16. The storage system of claim 15, wherein the third node is
further configured to: obtain a metadata partition group layout
after capacity expansion, wherein the metadata partition group
layout after the capacity expansion comprises a quantity of
metadata partition subgroups configured for each node in the
storage system after adding the second node to the storage system
and a quantity of metadata partitions comprised in each of the
metadata partition subgroups after adding the second node to the
storage system; obtain a metadata partition group layout before the
capacity expansion, wherein the metadata partition group layout
before the capacity expansion comprises a quantity of metadata
partition groups configured for the third node before adding the
second node to the storage system and a quantity of metadata
partitions comprised in each of the metadata partition groups
before adding the second node to the storage system; and split the
metadata partition group based on the metadata partition group
layout after the capacity expansion and the metadata partition
group layout before the capacity expansion in response to adding
the second node to the storage system.
17. The storage system of claim 15, wherein the third node is
further configured to split the data partition group into at least
two data partition subgroups after migrating the first metadata
partition subgroup and the metadata in the first metadata partition
subgroup, and wherein metadata of data in the at least two data
partition subgroups is a subset of metadata in one of the at least
two metadata partition subgroups.
18. The storage system of claim 15, wherein the first node is
further configured to keep the data in the data partition group
stored on the first node after adding the second node to the
storage system.
19. The storage system of claim 15, wherein the metadata in the
data partition group is a subset of metadata in one of the at least
two metadata partition subgroups.
20. The storage system of claim 15, wherein a quantity of the data
partitions is less than a quantity of the metadata partitions.
Description
CROSS-REFERENCE TO RELATED APPLICATION
[0001] This application is a continuation of International Patent
Application No.
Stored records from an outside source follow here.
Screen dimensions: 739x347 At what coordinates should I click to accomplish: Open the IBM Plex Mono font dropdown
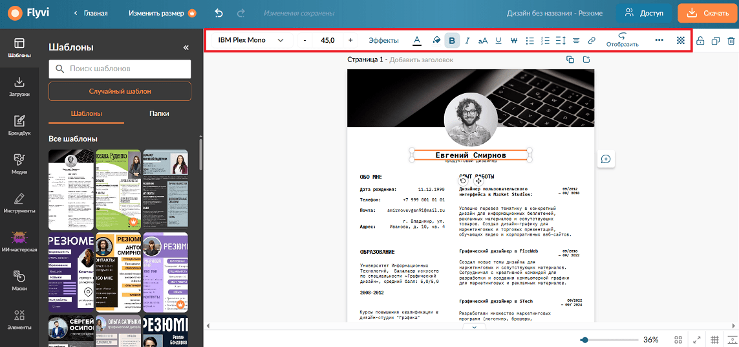coord(251,41)
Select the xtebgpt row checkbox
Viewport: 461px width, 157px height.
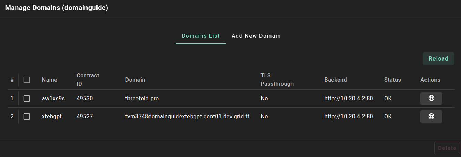(x=27, y=117)
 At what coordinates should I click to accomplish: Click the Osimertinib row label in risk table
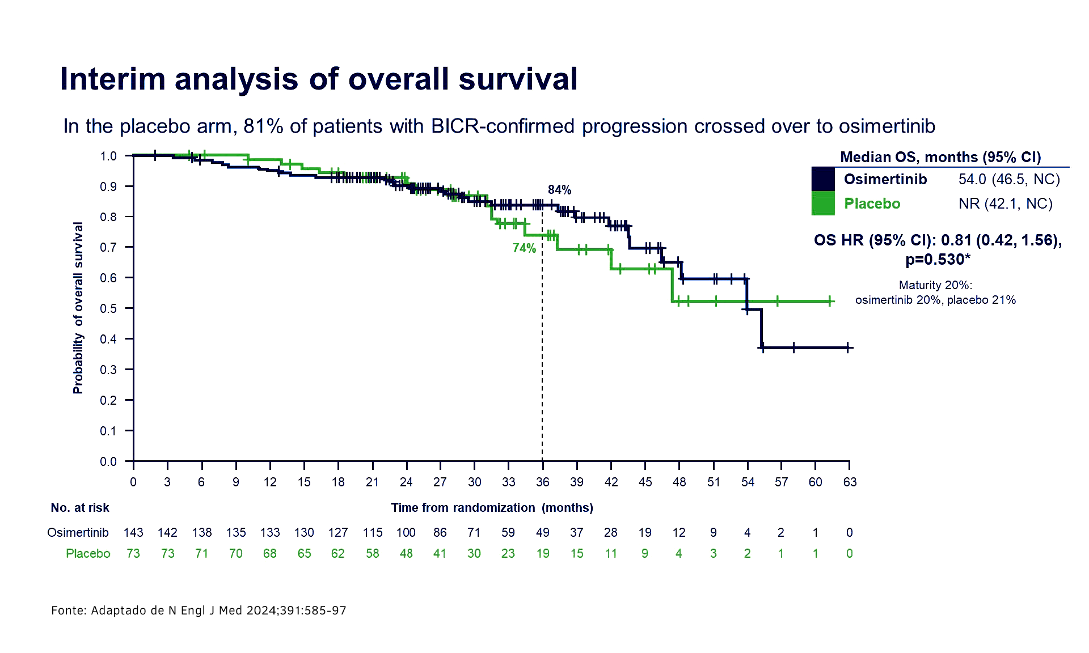pyautogui.click(x=78, y=533)
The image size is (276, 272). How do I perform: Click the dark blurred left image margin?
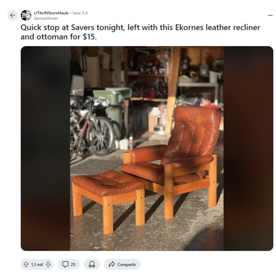(x=46, y=148)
PCT/CN2019/111888 filed on Oct. 18, 2019, which
claims priority to Chinese Patent Application No. 201811571426.7
filed on Dec. 21, 2018 and Chinese Patent Application No.
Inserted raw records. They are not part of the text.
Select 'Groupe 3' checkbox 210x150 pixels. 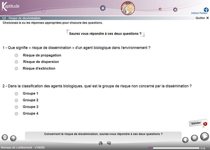(16, 107)
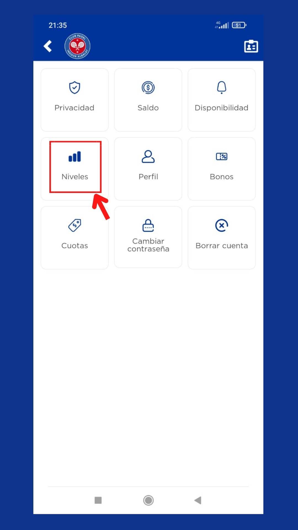Open the Perfil person icon
Image resolution: width=298 pixels, height=530 pixels.
tap(148, 157)
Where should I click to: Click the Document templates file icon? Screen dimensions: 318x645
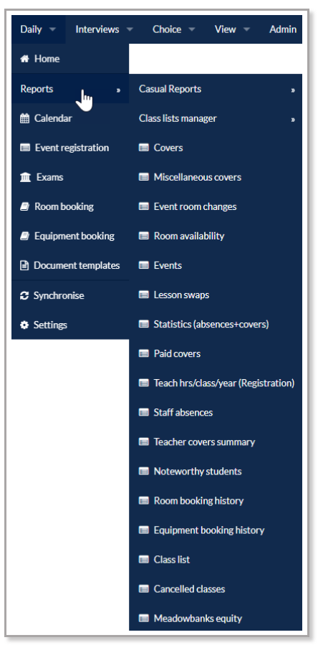coord(24,266)
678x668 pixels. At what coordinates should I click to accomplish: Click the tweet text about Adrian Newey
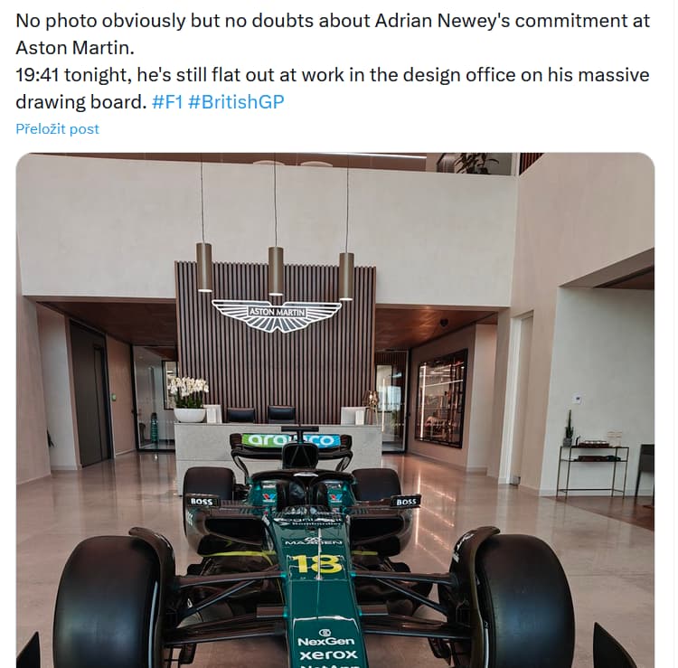pos(333,61)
201811249893.8 filed on Oct. 25, 2018. All of the aforementioned
patent applications are hereby incorporated by reference in their
entireties.
TECHNICAL FIELD
[0002] This disclosure relates to the storage field, and in
particular, to a node capacity expansion method in a storage system
and a storage system.
BACKGROUND
[0003] In a distributed storage system, a capacity of the storage
system needs to be expanded if a free space of the storage system
is insufficient. When a new node is added to the storage system, an
original node migrates some partitions and data corresponding to
the partitions to the new node. Data migration between storage
nodes certainly consumes bandwidth.
SUMMARY
[0004] This disclosure provides a node capacity expansion method in
a storage system and a storage system, to save bandwidth between
storage nodes.
[0005] According to a first aspect, a node capacity expansion
method in a storage system is provided. The storage system includes
one or more first nodes. Each first node stores data and metadata
of the data. According to the method, a data partition group and a
metadata partition group are configured for the first node, where
the data partition group includes a plurality of data partitions,
the metadata partition group includes a plurality of metadata
partitions, and metadata of data corresponding to the data
partition group is a subset of metadata corresponding to the
metadata partition group. A meaning of the subset is that a
quantity of the data partitions included in the data partition
group is less than a quantity of the metadata partitions included
in the metadata partition group, metadata corresponding to one part
of the metadata partitions included in the metadata partition group
is used to describe the data corresponding to the data partition
group, and metadata corresponding to another part of the metadata
partitions is used to describe data corresponding to another data
partition group. When a second node is added to the storage system,
the first node splits the metadata partition group into at least
two metadata partition subgroups, and migrates a first metadata
partition subgroup in the at least two metadata partition subgroups
and metadata corresponding to the first metadata partition subgroup
to the second node.
[0006] According to the method provided in the first aspect, when
the second node is added, a metadata partition subgroup obtained
after splitting by the first node and metadata corresponding to the
metadata partition subgroup are migrated to the second node.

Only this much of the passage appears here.